We've started a new project - tx-centrifuge - for transaction submission (i.e. workload generation) during benchmarks and other scenarios. It is meant to be complementary to the existing tx-generator. The latter is tailored very much to our Praos benchmarking use case and the implementation is based on a rather monolithic design. tx-centrifuge's approach however is a different one. It's built for seamless scaling, both horizontally and vertically. This means it will be able to saturate a network running Leios over extended periods of time, due to its massive tx output. Furthermore, it's able to cut down the setup phase (where UTxOs are created for benchmarking) and immediately launch into the benchmark phase.

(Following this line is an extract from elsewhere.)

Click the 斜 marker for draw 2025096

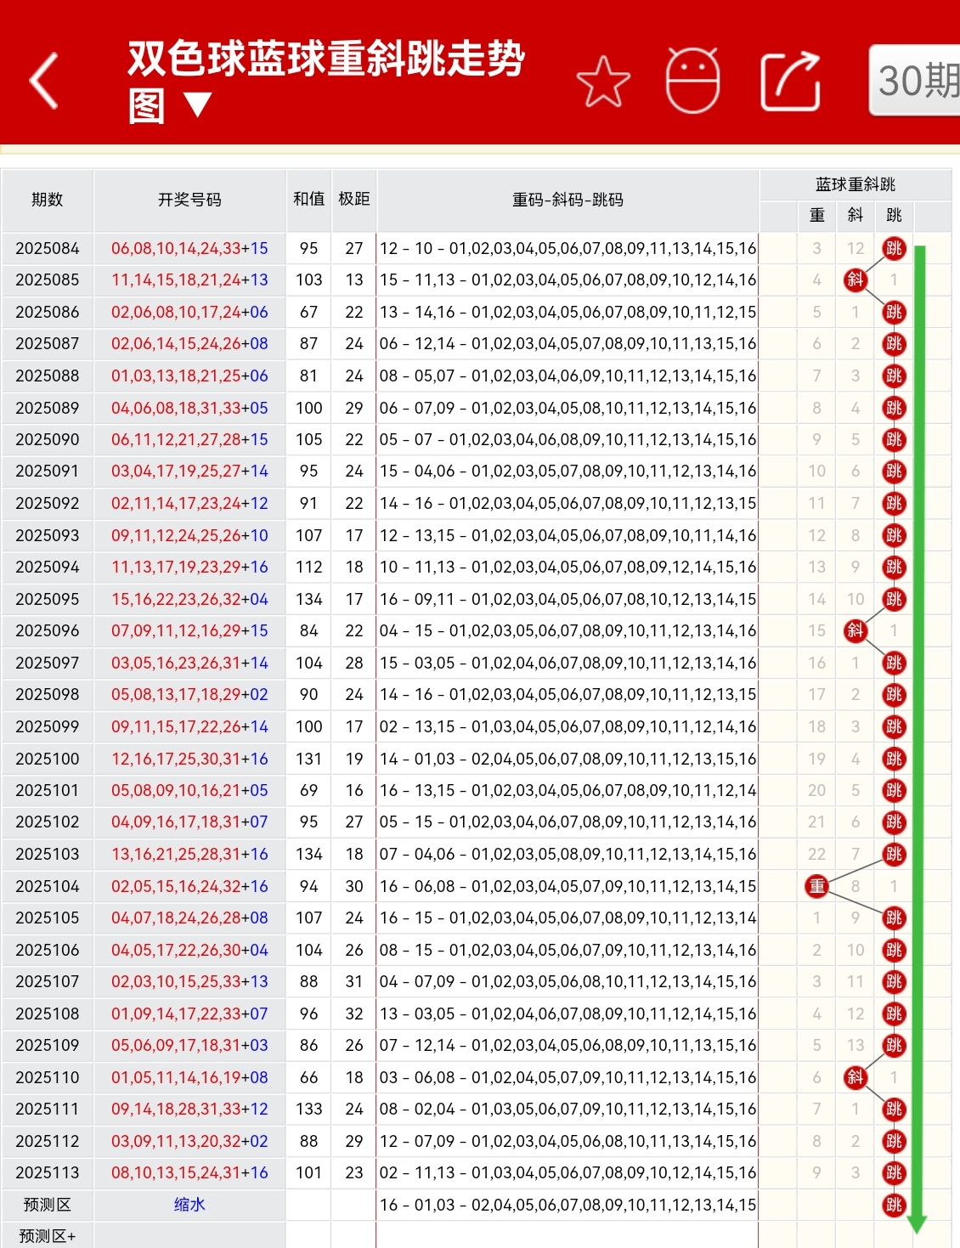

This also enables it to function as a potentially long-running, configurable submission service for scenarios other than benchmarking. The implementation is currently in prototype stage.

Infrastructure

As far as infrastructure is concerned, we've addressed various small-sized maintenance tasks. This includes fixing profiled nix builds for local benchmarks, migrating benchmarking profiles and configs to the upcoming Node 10.7 release and increasing robustness of the locli analysis tool in dealing with incomplete / partial trace output.

Tracing

Our new tracing system has been set up as its own project - and named the Hermod Tracing System. As of now, we've only migrated the core package trace-dispatcher. This marks the first step of eventually moving all tracing and metrics related packages out of the cardano-node project, and bundling them with consistent branding, API and documentation. Eventually, the system will be generalized so that it can be used by any Haskell application - not just cardano-node. Seeing that the dmq-node already adopted it, we have reason to assume it might be considered by the broader community as go-to choice to add principled observability to an application.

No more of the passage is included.